Daniel Vinicius Ferreira 2 de setembro de 2021

Blatter e a “chuva de dinheiro”. O “Fifagate” é citado frequentemente como o maior caso de corrupção do futebol e considerado um marco de inflexão para melhor “governança” do desporto.    

O avanço da “governança” no esporte em geral

Na esfera esportiva global, a inserção (e adaptação) de paradigmas de “governança” (vindos no “Mundo Corporativo”) é um movimento recente e ainda em construção (das duas últimas décadas, sobretudo da última), que pode ser entendido como um processo mais amplo por busca de melhor funcionamento/regulação. Refletem uma percepção disseminada (já há algum tempo) sobre a necessidade de maior fiscalização e controle do desporto, pelo seu impacto/interesse social, político, ambiental e econômico. O futebol (por exemplo), como fenômeno social, é um universo intrinsecamente ligado ao político, mas notabilizado (muitas vezes e historicamente) por estabelecer relações escusas com ele. Também, por inúmeros casos de ilícitos (como doping, assédio moral/sexual, tráfico de pessoas, venda de resultados, favorecimentos diversos, lavagem de dinheiro), notáveis escândalos de corrupção, má gestão de recursos, além da sua desconexão com a dimensão e responsabilidade sociais, de onde se funda.

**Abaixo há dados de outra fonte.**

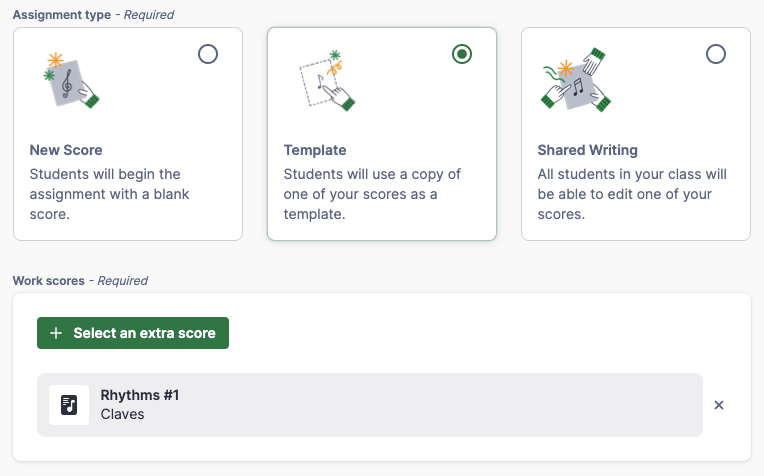
Task: Click the all students can edit description
Action: (632, 194)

Segundo Barros (2020), seria (sobretudo) por um ambiente pouco transparente e de recorrentes casos de denúncias graves que uma maior regulação começou a ser demandada, e estabelecida, também na esfera do desporto, em geral (semelhante ao que acontecera no mundo empresarial). Movimento que vem sendo reforçado em parte, também, por indução de alguns agentes da própria esfera empresarial, estímulo que se dá na dinâmica e crescimento de relações entre esses dois espaços, com a mercantilização e globalização do desporto, e a consagração de determinados padrões para a integração.

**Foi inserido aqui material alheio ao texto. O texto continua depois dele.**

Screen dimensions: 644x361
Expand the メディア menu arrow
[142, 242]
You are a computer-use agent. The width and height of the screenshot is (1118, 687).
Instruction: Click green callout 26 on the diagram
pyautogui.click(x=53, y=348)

O estabelecimento dessa regulação tem se dado tanto na esfera de Governos (como, por exemplo, o reconhecimento da União Européia do interesse social que tem o esporte[1]) como na esfera de grupos de interesse da sociedade civil (através de jornalismo especializado, organizações que formulam relatórios, rankings de boas práticas, etc.), além do próprio universo empresarial (como já ressaltado).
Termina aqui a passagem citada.